To further investigate the properties of binding sites located within genes, we used the NDG function of PeakAnnotator and plotted the percentage of sites that fall within different gene components (Figure 5). The within-gene composition of c-Myc binding sites approximates that of n-Myc, whereas the distribution of Nanog binding sites is most similar to Sox2. Both c-Myc/n-Myc occupy a large number of sites that fall within 5' UTRs and first introns (58%), whereas only 20% were found to intersect higher rank-order introns. In contrast, Nanog, Sox2 and Smad1 binding profiles are all characterized by a high percentage (60%) of sites within introns subsequent to the first, with sites intersecting the first intron comprising a lesser fraction (30%).
https://static-content.springer.com/image/art%3A10.1186%2F1471-2105-11-415/MediaObjects/12859_2010_Article_3872_Fig5_HTML.jpg
Figure 5

Distribution of the central positions of individual transcription factor binding sites located within gene components. Using the NDG function of PeakAnnotator, the percentage of transcription factor-binding sites falling within specific gene components was calculated. As illustrated here, some factors have a clear preference for promoters and regions of transcription initiation, while others exhibit a shift in binding-site occupancy from 5' regions to introns. Interestingly, the fraction of binding sites in last introns and 3' UTRs remain relatively constant among transcription factor-binding profiles, while the widest variation in within-gene composition occurs in the number of binding sites present in higher rank-order introns.

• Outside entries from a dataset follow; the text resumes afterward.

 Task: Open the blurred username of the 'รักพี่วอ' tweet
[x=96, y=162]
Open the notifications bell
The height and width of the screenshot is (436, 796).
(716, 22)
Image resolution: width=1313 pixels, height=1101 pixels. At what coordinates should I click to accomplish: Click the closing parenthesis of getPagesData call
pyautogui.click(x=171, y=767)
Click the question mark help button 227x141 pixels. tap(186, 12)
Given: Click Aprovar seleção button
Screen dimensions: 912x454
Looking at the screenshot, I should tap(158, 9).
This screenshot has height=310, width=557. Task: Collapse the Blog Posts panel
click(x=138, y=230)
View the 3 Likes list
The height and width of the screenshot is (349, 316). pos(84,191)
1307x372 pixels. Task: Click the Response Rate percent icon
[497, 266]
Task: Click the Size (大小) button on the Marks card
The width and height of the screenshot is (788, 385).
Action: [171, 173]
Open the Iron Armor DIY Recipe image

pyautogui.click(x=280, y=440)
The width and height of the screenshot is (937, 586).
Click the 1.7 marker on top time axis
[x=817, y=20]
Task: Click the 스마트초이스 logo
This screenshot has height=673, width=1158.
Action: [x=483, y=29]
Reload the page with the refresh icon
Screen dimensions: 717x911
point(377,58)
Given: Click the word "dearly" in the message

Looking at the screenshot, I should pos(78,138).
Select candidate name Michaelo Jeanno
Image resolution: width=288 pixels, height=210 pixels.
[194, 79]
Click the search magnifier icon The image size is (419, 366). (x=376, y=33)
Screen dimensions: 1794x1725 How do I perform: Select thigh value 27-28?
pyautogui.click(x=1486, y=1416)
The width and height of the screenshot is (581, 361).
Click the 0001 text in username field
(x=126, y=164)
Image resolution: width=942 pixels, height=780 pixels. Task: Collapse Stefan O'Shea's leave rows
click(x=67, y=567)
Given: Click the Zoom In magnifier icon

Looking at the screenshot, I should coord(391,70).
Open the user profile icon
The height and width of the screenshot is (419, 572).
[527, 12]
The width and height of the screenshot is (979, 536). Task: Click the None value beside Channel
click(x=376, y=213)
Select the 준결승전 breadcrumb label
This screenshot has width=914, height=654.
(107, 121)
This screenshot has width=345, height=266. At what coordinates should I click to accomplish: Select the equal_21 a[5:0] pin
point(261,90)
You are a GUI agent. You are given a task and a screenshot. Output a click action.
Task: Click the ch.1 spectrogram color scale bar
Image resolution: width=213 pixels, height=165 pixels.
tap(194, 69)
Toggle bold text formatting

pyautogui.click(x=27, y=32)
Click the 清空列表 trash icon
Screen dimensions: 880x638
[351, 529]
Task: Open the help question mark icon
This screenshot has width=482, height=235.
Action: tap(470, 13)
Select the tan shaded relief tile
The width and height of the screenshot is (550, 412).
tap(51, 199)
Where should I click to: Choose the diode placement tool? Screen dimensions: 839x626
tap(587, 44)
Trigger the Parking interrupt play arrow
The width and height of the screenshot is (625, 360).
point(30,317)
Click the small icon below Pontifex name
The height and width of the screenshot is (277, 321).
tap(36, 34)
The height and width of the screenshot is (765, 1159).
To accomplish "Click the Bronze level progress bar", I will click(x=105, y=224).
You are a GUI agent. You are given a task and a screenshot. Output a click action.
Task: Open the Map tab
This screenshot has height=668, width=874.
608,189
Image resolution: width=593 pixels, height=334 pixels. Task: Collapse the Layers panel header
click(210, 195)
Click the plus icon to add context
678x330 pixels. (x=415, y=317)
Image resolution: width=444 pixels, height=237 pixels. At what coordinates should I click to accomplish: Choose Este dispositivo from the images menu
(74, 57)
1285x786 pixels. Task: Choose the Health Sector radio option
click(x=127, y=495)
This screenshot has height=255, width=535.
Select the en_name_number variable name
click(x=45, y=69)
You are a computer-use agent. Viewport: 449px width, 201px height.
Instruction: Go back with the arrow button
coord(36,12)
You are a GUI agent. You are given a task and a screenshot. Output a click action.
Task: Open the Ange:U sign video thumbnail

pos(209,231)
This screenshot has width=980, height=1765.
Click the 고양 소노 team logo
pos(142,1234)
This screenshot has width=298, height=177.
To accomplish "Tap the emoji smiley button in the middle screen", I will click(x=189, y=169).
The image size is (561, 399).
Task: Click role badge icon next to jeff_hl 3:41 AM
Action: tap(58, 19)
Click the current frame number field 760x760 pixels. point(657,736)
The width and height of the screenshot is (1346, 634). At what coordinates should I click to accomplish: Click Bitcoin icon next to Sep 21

Unsurprisingly, c-Myc and n-Myc exhibit similar peak profiles, as Myc family members share gene and protein structural features [15] and function through common pathways [1618]. Moreover, when expressed from the c-Myc locus, n-Myc is regulated in a similar fashion and functionally complementary to c-Myc in the context of various cellular growth and differentiation processes [19]. Although these two regulatory proteins display similar binding profiles, its not yet clear whether they share the same binding loci and regulate common target genes. To address this question we used PeakAnnotator's ODS utility to determine if c-Myc and n-Myc occupy the same binding loci in the ChIP-seq profiles examined. We found 7,039 (82%) of c-Myc binding sites to overlap those of n-Myc, with P-values < 0.001 compared to random peak locations. This observation indicates that, in the context of self-renewing ES cells, c-Myc and n-Myc are likely to participate in tandem to regulate the transcription of a large number of common target genes.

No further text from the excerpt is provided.